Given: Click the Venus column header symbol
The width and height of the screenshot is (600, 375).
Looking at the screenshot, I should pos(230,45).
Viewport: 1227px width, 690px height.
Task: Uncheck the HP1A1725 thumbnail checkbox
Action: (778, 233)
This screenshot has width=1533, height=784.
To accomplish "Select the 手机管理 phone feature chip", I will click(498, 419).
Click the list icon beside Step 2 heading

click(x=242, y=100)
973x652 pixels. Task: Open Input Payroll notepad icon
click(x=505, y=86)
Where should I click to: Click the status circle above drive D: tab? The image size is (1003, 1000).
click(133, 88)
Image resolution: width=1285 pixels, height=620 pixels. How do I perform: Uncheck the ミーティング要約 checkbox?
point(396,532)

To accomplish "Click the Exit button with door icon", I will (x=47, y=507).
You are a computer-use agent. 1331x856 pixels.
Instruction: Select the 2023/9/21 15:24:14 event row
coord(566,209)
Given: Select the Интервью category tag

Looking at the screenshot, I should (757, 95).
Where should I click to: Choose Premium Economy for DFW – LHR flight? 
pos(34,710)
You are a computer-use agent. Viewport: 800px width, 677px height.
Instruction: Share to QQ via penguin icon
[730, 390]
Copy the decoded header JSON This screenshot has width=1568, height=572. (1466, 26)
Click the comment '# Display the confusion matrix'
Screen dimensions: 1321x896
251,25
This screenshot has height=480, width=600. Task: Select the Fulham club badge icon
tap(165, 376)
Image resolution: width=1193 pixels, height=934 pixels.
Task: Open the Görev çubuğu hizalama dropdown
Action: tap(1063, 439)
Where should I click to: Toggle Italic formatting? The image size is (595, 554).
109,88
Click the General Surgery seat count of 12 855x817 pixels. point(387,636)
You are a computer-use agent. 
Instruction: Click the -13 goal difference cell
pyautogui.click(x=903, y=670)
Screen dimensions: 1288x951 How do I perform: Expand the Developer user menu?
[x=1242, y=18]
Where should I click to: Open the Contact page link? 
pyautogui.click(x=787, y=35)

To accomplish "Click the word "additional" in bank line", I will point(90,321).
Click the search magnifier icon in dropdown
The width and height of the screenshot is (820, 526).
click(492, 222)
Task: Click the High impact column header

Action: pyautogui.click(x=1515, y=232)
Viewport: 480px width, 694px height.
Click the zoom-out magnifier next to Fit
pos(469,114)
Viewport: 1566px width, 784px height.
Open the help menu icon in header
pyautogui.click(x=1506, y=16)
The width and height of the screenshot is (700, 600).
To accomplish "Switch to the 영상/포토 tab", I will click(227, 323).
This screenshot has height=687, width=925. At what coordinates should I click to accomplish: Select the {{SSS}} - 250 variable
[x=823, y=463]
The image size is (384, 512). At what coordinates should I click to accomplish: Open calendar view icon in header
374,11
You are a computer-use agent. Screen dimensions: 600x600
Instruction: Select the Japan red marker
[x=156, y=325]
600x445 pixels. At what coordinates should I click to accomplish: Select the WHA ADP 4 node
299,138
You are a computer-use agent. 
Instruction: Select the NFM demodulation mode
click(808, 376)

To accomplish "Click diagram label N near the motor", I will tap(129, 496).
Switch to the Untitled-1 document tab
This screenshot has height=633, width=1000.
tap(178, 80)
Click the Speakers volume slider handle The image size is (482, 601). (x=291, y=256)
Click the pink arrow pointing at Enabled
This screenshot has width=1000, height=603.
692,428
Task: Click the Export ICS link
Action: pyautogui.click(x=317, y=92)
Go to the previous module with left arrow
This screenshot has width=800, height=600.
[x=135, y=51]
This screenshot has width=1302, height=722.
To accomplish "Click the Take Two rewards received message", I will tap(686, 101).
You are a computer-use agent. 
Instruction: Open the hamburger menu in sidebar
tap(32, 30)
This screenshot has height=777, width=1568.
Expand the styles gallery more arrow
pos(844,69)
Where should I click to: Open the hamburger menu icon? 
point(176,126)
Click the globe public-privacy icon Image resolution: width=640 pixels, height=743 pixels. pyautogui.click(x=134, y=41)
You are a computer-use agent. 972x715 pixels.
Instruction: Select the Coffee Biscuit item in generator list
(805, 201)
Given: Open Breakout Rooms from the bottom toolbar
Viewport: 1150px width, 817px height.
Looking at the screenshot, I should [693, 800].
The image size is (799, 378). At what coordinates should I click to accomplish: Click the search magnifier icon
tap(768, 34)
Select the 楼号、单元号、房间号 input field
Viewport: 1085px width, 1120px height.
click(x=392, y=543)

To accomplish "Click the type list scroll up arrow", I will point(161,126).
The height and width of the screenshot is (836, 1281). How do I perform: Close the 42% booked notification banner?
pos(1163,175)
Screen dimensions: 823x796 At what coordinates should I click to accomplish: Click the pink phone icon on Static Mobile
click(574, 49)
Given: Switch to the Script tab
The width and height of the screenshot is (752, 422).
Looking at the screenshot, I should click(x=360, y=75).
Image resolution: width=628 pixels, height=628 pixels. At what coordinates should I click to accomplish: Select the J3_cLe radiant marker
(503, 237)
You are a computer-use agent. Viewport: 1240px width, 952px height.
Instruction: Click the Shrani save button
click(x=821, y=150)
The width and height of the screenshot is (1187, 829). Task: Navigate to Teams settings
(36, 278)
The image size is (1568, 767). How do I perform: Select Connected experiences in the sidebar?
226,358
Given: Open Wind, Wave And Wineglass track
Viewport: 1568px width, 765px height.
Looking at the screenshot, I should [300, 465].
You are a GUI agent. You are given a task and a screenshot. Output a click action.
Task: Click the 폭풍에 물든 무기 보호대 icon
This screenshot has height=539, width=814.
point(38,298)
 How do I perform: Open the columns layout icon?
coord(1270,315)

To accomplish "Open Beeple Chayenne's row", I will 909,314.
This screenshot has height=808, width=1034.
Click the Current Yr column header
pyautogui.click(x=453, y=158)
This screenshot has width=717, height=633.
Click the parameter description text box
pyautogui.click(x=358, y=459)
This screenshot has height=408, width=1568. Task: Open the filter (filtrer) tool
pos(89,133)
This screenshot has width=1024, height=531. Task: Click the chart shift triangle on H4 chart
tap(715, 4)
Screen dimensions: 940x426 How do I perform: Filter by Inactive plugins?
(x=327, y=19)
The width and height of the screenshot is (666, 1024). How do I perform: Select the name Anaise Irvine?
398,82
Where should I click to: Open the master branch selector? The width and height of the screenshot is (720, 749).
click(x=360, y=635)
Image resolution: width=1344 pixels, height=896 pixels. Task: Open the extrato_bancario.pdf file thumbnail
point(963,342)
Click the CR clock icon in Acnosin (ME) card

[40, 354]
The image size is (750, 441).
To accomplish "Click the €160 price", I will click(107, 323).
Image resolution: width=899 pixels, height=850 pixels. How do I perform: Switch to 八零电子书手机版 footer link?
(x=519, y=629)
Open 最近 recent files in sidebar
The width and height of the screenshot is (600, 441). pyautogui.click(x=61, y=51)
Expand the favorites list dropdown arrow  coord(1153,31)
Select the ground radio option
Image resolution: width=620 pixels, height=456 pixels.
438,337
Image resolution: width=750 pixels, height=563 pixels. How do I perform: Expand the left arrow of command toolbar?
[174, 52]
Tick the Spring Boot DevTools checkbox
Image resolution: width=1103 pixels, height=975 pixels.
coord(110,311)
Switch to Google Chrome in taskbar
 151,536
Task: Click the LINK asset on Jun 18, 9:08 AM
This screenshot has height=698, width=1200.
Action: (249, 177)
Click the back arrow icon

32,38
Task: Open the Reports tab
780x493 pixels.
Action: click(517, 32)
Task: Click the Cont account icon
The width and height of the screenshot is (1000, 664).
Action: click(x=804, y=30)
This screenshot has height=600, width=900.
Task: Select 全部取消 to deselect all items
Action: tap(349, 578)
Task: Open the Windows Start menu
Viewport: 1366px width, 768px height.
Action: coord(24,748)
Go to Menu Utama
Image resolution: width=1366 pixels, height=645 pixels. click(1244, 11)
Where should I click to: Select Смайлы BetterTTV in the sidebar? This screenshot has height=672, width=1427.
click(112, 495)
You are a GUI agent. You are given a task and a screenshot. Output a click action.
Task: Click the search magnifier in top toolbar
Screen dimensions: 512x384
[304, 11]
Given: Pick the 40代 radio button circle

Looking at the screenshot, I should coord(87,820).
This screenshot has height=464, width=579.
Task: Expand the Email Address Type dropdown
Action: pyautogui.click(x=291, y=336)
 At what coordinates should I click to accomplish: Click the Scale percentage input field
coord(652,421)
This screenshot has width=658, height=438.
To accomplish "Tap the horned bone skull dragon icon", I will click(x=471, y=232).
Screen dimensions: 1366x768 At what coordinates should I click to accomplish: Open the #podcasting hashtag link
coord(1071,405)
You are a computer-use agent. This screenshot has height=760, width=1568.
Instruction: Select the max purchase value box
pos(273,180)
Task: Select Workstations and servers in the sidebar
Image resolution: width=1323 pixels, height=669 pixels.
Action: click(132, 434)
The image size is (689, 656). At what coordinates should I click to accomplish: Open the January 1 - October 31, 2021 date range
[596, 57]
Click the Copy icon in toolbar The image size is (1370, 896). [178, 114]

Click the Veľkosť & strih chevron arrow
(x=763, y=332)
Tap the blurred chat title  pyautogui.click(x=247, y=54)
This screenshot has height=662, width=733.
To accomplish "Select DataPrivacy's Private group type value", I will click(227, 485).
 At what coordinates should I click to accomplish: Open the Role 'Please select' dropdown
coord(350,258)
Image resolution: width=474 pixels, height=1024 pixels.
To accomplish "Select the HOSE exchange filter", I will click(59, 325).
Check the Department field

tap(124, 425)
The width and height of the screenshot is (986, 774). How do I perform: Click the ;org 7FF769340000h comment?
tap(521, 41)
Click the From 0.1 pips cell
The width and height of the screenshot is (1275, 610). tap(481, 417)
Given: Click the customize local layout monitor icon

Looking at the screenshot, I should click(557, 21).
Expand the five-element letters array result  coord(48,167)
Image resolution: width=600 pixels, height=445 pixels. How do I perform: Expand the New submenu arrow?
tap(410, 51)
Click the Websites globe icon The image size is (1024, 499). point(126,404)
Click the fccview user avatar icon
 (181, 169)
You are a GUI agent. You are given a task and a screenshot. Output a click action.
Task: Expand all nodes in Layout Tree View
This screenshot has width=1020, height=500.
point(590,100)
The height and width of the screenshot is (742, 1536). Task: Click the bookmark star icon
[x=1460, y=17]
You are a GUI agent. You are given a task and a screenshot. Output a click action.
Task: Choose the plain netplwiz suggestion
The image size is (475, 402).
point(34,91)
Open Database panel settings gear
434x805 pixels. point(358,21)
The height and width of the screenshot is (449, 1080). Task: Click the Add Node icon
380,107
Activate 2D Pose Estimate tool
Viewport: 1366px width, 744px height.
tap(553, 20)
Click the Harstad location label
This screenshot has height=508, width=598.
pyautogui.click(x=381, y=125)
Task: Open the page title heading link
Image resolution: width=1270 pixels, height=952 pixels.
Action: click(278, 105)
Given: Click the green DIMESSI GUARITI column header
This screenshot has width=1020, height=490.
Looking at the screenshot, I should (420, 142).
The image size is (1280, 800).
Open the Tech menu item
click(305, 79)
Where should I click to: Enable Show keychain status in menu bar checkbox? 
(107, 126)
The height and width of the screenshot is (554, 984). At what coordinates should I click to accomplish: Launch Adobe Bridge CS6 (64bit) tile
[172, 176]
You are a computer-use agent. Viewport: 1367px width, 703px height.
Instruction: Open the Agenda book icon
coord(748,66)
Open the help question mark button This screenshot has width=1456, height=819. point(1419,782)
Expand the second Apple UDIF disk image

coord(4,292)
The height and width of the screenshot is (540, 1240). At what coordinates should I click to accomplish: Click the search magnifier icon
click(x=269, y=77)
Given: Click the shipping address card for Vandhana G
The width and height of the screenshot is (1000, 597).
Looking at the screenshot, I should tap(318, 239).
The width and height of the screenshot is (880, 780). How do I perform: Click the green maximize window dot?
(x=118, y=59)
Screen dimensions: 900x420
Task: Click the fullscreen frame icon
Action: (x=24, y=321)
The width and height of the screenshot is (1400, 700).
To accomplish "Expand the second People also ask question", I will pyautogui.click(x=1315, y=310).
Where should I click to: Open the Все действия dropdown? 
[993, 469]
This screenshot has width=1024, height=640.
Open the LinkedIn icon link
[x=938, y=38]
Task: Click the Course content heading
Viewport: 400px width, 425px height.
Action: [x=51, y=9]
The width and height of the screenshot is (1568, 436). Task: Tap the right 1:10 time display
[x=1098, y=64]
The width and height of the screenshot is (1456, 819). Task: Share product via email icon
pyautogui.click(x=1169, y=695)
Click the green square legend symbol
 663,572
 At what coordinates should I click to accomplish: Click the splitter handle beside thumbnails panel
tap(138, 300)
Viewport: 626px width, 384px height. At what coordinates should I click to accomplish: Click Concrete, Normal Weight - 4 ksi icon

=====

◆ **Aim of the task**: Output only the lines from the one that contains "Task: Click the Course content heading" through the last line of the data above, each restated exactly.

◆ **Your response**:
Task: Click the Course content heading
Viewport: 400px width, 425px height.
Action: [x=51, y=9]
The width and height of the screenshot is (1568, 436). Task: Tap the right 1:10 time display
[x=1098, y=64]
The width and height of the screenshot is (1456, 819). Task: Share product via email icon
pyautogui.click(x=1169, y=695)
Click the green square legend symbol
 663,572
 At what coordinates should I click to accomplish: Click the splitter handle beside thumbnails panel
tap(138, 300)
Viewport: 626px width, 384px height. At what coordinates should I click to accomplish: Click Concrete, Normal Weight - 4 ksi icon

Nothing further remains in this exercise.